[Date Prev][Date Next][Thread Prev][Thread Next][Date Index][Thread Index]

Re: [HTCondor-users] Preempt a job when memory usage to higher than requested, only if total system memory is getting low



Hi Charles et all,

Some quick thoughts re the below noisy neighbor / cgroup memory issues:

1. Are you running on Debian or Ubuntu?  If yes, be a bug re enforcement of memory limits on those Linux distros was just fixed last month in HTCondor v10.0.1+ in LTS channel, and HTCondor v10.2.0+ in feature channel.   See the release notes, or the nerdy details here: https://opensciencegrid.atlassian.net/browse/HTCONDOR-1466, but the upshot is nothing related to memory enforcement was working correctly on those distros until recently.  (other distros like Centos, Fedora, Red Hat were fine).

2. Personally I am not a fan of "CGROUP_MEMORY_LIMIT_POLICY=soft".  Setting the policy to "soft" will always result in badly configured jobs penalizing good citizens.  Even worse IMHO is it leads to non-deterministic and unpredictable behavior from the perspective of  end users, e.g. "hey admin, my job ran just fine to completion last week but it got killed this week, why???".    Better to leave CGROUP_MEMORY_LIMIT_POLICY=hard (the default), and make things clear and predictable for users: if your job uses more memory than you requested at submit time, it will be killed. 

3. See the Manual for the CGROUP_MEMORY_LIMIT_POLICY knob to understand how the soft and hard limits are set (you can also customize them yourself if you are an expert).  The default 'hard' policy sets the hard limit at the size of the slot and the soft limit at 90% of the size of the slot.

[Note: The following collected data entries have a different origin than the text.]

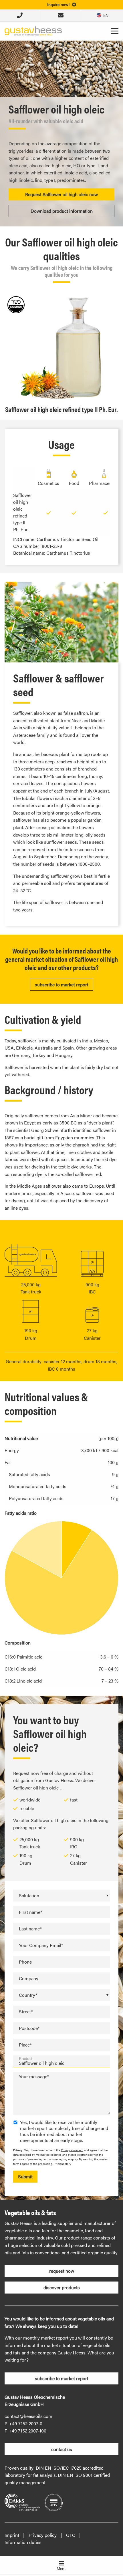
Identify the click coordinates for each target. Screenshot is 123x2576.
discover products (61, 2287)
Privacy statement (72, 2150)
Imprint (12, 2535)
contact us (61, 2449)
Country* (28, 1995)
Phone (25, 1961)
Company (28, 1978)
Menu (62, 2568)
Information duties (23, 2542)
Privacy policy (43, 2535)
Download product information (62, 211)
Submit (25, 2176)
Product (26, 2058)
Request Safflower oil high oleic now (61, 194)
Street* (26, 2011)
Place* (25, 2044)
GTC (70, 2535)
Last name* (30, 1928)
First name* (30, 1912)
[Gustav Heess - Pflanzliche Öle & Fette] (33, 30)
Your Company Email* (41, 1945)
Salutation (29, 1895)
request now (61, 2271)
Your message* (34, 2076)
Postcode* (29, 2028)
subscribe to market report (61, 984)
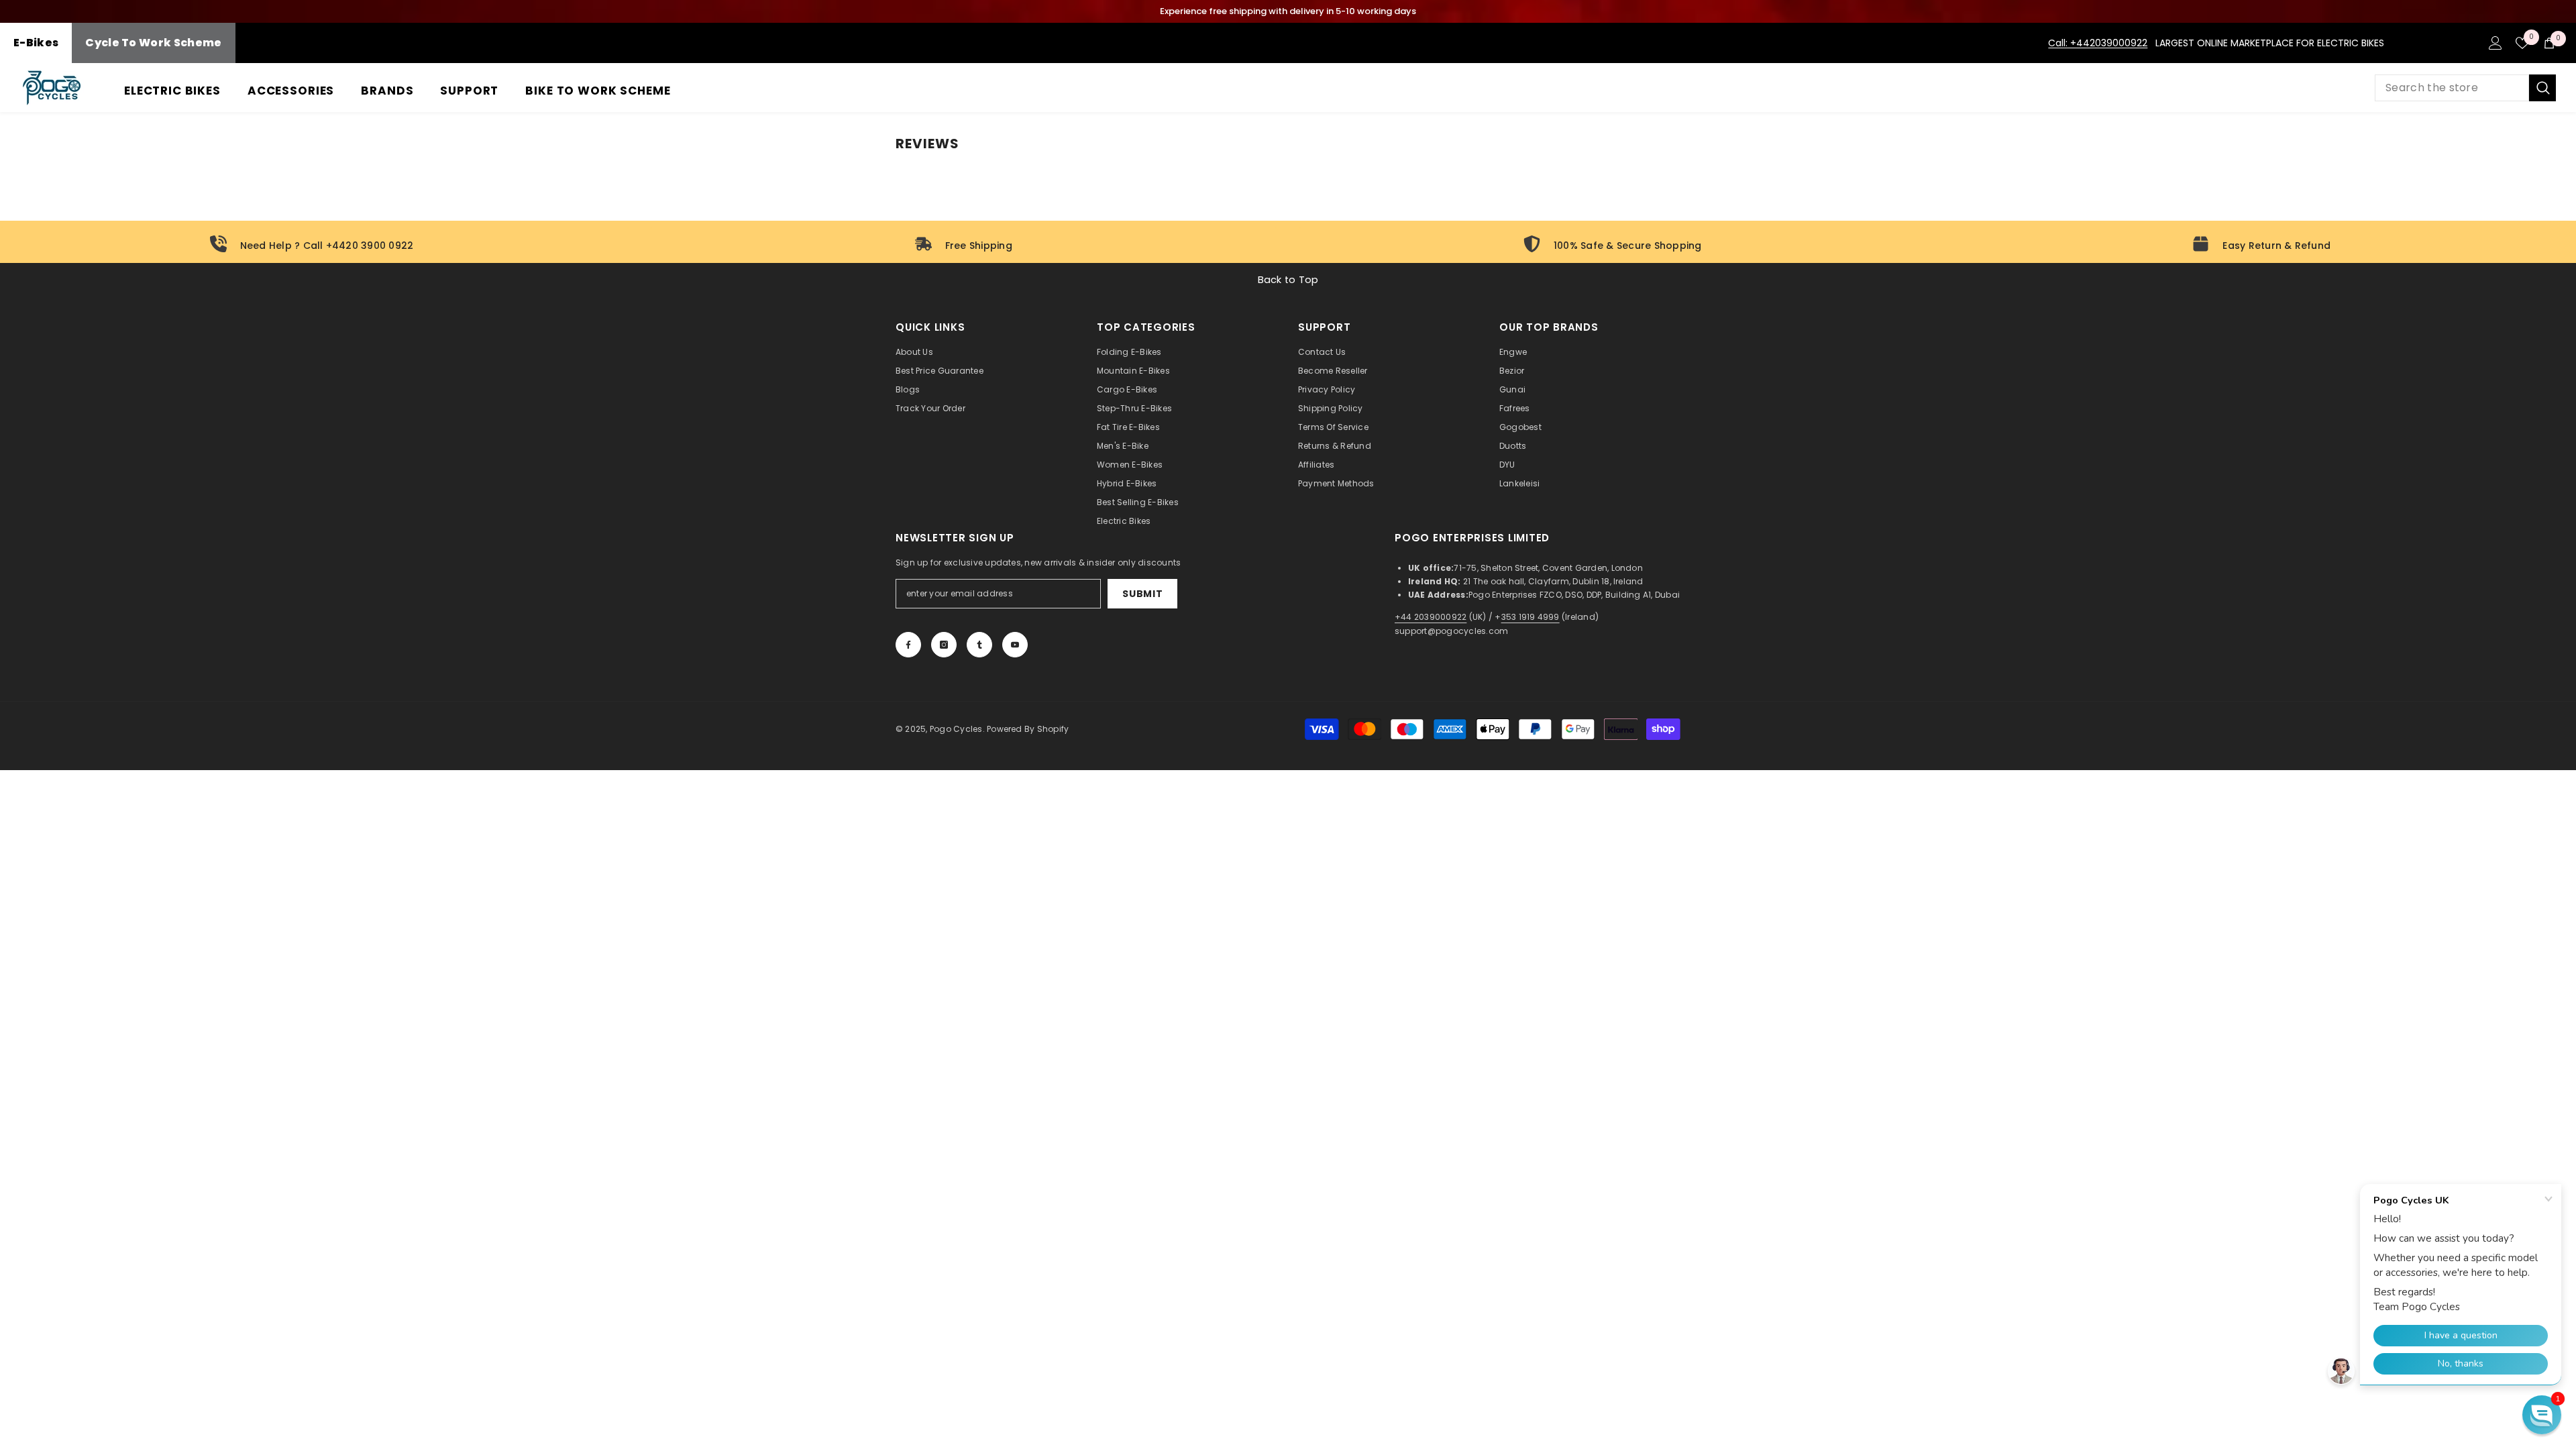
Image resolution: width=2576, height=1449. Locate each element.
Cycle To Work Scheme (153, 42)
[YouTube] (1015, 644)
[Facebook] (908, 644)
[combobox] (2452, 87)
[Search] (2465, 87)
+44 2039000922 (1430, 617)
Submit (1142, 593)
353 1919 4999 (1530, 617)
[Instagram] (944, 644)
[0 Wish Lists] (2522, 43)
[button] (2541, 1414)
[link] (314, 245)
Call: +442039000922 (2097, 43)
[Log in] (2495, 43)
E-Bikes (35, 42)
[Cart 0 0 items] (2549, 43)
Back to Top (1288, 279)
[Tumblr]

4. By default, HTCondor should attempt to direct the OOM away from jobs that are using less than 90% of the cgroup soft limit on the slot --- considering the default soft limit is 90% of the slot memory (see above), this effectively means if the job is at or below 80% of its requested memory it wont be killed by the OOM.  Why go with 90% of the soft limit  -vs- 100% you ask?  Unfortunately, it appears that the OOM killer sees a different (larger) value for usage than reported by cgroups.... (not sure why, perhaps it includes memory used in kernel data structures etc).  For the nerds, here is where that happens:
https://github.com/htcondor/htcondor/blob/main/src/condor_starter.V6.1/vanilla_proc.cpp#L1275-L1311

5. Cgroup memory limits are limits, not reservations.   By default, HTCondor considers all the physical memory of your machine as available to be used by HTCondor jobs. If some other services/processes outside of HTCondor is pulling the "memory rug" out from underneath the startd, all bets are off and who knows what the OOM will kill.  To tell HTCondor about memory consumption for services running on the server outside of HTCondor, you really must use the config knob RESERVED_MEMORY.  Common memory stealing culprits are other daemons running on the machine (web proxy services, puppet/chef, etc), and/or shared filesystem services including FUSE mounts etc. 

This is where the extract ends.